I have used these broad heads for the last 3 years and shot 4 deer. The average recovery distance has been 15 yards. This year will be my first deer with the razor tip, can't wait to see what happens.:darkbeer:


----------



## NitroJunkie (Jul 10, 2007)

Thanks guys, I am definitely appreciating the reviews. I am looking forward to using these heads. I am not one who's opposed to trying new things, and I don't by any means feel there's only one product to get the job done. In fact there are usually many, and often times more than one that performs great. I love my Strikers but as they say, there's more than one way to skin a cat. A deer for that matter and hopefully I've found yet another good performer that will be backing me up this upcoming trip. Strikers do it well and I can't wait to see the Reapers perform!!! Hopin to hear some more positive stuff here :wink:


----------



## NitroJunkie (Jul 10, 2007)

ttt


----------



## Stihlpro (Jul 19, 2006)

*Buck Down*

So posting again on this thread. I just took my first 4 point Buck of the year at 8:15 this morning with the Grim Reaper. 10 Yard shot Double lung .......35 yard recovery. :darkbeer:


----------



## NitroJunkie (Jul 10, 2007)

Hey congrats man!!! The antlers have eluded me thus far this year, but the piece of property I hunt is a DYNAMITE runway come the rut. It's just around the corner. 

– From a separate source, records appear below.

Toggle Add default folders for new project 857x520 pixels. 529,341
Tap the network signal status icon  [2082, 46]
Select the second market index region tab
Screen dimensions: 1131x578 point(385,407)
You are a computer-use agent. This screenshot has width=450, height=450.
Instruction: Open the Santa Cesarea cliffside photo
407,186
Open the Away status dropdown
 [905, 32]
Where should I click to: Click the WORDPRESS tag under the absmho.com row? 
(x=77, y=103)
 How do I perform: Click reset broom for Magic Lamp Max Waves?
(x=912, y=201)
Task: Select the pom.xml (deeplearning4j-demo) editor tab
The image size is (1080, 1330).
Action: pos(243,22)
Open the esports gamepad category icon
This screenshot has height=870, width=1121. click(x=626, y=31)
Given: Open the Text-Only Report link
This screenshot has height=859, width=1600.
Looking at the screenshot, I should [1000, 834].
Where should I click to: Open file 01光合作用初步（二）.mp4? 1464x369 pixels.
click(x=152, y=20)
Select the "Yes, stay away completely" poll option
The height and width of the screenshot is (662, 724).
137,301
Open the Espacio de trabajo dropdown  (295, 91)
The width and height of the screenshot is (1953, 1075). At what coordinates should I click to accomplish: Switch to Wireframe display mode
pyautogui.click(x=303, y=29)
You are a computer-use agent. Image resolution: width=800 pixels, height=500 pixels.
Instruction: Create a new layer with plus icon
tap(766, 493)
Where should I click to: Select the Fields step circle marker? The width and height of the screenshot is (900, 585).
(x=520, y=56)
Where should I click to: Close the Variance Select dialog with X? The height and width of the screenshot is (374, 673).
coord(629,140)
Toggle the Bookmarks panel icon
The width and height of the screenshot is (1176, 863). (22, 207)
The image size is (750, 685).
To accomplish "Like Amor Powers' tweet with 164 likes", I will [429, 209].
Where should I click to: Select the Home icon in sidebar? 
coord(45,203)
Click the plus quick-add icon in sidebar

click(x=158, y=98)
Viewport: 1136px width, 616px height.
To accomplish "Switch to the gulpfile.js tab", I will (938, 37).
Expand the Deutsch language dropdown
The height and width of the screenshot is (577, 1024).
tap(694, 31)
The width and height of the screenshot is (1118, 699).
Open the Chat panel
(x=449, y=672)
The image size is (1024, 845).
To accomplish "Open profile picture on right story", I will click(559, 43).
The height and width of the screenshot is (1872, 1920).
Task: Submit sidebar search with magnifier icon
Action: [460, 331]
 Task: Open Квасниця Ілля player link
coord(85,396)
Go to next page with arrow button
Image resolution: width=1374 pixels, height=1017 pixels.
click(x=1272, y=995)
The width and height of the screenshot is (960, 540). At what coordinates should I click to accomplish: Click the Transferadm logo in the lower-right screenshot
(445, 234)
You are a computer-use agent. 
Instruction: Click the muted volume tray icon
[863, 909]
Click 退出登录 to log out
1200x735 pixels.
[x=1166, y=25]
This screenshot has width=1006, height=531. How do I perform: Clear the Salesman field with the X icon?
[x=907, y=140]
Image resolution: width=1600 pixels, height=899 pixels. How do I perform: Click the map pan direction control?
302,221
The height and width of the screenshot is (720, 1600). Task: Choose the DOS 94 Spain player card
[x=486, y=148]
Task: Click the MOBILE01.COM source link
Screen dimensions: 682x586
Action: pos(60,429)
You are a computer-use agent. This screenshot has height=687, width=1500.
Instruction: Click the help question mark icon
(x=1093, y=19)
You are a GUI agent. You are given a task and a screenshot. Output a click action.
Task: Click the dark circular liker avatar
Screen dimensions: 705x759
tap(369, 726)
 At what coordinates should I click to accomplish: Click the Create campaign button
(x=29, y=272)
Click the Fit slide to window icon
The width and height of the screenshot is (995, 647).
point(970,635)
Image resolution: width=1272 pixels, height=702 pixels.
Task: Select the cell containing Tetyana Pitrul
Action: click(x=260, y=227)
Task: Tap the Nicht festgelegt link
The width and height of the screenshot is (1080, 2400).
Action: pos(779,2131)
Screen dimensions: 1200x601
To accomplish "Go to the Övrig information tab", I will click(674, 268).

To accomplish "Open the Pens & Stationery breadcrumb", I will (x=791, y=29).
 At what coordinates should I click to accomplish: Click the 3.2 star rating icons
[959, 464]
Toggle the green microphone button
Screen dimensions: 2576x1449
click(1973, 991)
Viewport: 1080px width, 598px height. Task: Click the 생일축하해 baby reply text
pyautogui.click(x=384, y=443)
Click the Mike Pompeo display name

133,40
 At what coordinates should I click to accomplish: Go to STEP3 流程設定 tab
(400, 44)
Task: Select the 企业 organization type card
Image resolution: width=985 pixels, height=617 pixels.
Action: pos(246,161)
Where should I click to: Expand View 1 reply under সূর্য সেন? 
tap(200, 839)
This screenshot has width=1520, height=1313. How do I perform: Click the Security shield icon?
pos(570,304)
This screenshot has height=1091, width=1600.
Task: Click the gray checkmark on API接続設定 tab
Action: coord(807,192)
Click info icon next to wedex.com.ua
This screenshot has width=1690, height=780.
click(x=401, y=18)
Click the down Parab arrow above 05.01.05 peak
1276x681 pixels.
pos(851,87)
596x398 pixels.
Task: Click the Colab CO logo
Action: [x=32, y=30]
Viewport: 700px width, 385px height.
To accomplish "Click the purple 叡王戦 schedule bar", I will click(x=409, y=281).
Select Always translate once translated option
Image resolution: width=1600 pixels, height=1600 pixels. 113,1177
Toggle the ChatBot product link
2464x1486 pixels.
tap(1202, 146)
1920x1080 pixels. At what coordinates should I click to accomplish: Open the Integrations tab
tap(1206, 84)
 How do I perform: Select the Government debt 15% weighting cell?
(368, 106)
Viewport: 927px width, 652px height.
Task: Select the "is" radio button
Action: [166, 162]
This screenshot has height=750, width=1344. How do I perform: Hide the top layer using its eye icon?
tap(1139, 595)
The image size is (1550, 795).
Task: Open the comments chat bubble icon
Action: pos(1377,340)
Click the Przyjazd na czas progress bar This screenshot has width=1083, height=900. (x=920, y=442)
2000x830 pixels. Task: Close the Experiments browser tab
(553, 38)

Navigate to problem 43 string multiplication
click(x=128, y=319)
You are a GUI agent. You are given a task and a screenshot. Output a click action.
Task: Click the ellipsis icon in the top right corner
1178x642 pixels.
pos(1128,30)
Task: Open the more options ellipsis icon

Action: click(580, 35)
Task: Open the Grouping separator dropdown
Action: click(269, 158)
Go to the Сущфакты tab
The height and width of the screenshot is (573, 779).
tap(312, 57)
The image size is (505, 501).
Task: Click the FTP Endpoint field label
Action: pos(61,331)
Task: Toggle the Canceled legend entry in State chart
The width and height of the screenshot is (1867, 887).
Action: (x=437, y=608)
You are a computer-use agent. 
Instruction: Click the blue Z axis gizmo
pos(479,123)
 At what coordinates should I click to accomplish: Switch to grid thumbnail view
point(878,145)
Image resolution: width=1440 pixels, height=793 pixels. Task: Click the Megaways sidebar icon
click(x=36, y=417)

35 yards is amazing considering how a deer covers ground in a hurry. I'm feeling like I made a good choice in broadheads for what the situation called for. I'll always love my Strikers but I'll hopefully be able to see what the Grims do and be able to give my own feedback here sooner than later!!!


----------



## Fortancient (Jan 9, 2006)

I love them! Used them for the last 4 years and wont switch any time soon. Large holes, lots of blood, easy recovery, great flight. What more could you want?


----------



## archery ham (Jul 26, 2007)

My local dealer gave me a DVD on the Grim Reaper. I was impressed and bought a pack after watching it. I have yet to stick a deer....I will eventually.


----------



## williams111 (Mar 16, 2006)

*good heads*

my dealer also gave me the DVD on these heads....it convinced me to buy some. I am shooting a pretty fast bow but i wasnt getting any passthroughs with the rage heads....the first deer i shot with a grim i got a clean passthrough and the blades just needed sharpened. I was impressed!


----------



## Rocket21 (Jan 21, 2003)

*Nice built head*

The GR's are very tough heads. I have shot 4 deer with them in the past and they went down fast. On two deer however, the exit holes did not line up with the entry and I feel one blade may have caught and opened before the other two causing the head to dart to the right or left. I have shot the head into my McKenzie deer target and on impact, there was one big slice from one blade and the other two did not open unti inside the target. I shyed away from them and went to Wasp JakHammers which are incredible.


----------



## texchamp98 (Mar 26, 2006)

*gr heads*

I haven't had as good of luck with mine. They didn't spin very well and looked and felt very cheap. I lost a very nice 8pt that at worst I shot one lung and liver. After 3 hour wait we trailed it 3/4 to 1 mile 6hrs later no more blood and no deer. I switched to G5 montecs and killed two deer from the same stand both died within 15 steps. Shot placement on all three were very similiar. I wouldn't shoot these bh ever again just mho.


----------



## hunter_tlh (Nov 22, 2005)

I have killed many deer with Grim Reapers over the past 5 years or so.. Never a failure and majority of the kills were pass throughs... They definately work if shot placement is good.... You wont go wrong with Grim Reapers..


----------



## Dropnbigbucks (Dec 13, 2007)

I used the Grim Reapers last year and hated them. One didn't even open on impact. Switched to Rage this year and dropped 4, furthest one ran was 30 yds. Junk the reapers and get some Rage. Blood trail and entrance hole is unreal.


----------



## boonerbrad (Nov 30, 2006)

Amazing how one person thinks they are junk and the next loves them huh.I have shot them over the last three years and can not find one bad thing about their performance as i have seen all the deer go down in sight.But i don't like not having something i can practice with and these fall apart quick shooting them into a broadhead target.I think they are the best option for open on impacts. Shooting one of these thru a deers liver and lung will kill any deer anywhere. Broadheads get way to much credit and way to much blame when talking to hunters.They are proven killers and will penatrate with any head made.You made a great choice.


----------



## ks_kiwi (Dec 22, 2004)

Below are a couple of entrance holes from the reapers. Let's not talk about why one is the neck of the deer embara: all me unfortunately) - that hole I could stick my fist through.
As for shooting into foam - I did all my practice with the heads and blades I hunted with, shooting into a rhinehart 18/1 target. I just resharpened them before going out. 
I experienced no problems at all and for perhaps the first time ever, I will stick with this head through subsequent seasons.


----------



## nstrut (Jun 8, 2005)

*Hmmm.......*



> They didn't spin very well and looked and felt very cheap.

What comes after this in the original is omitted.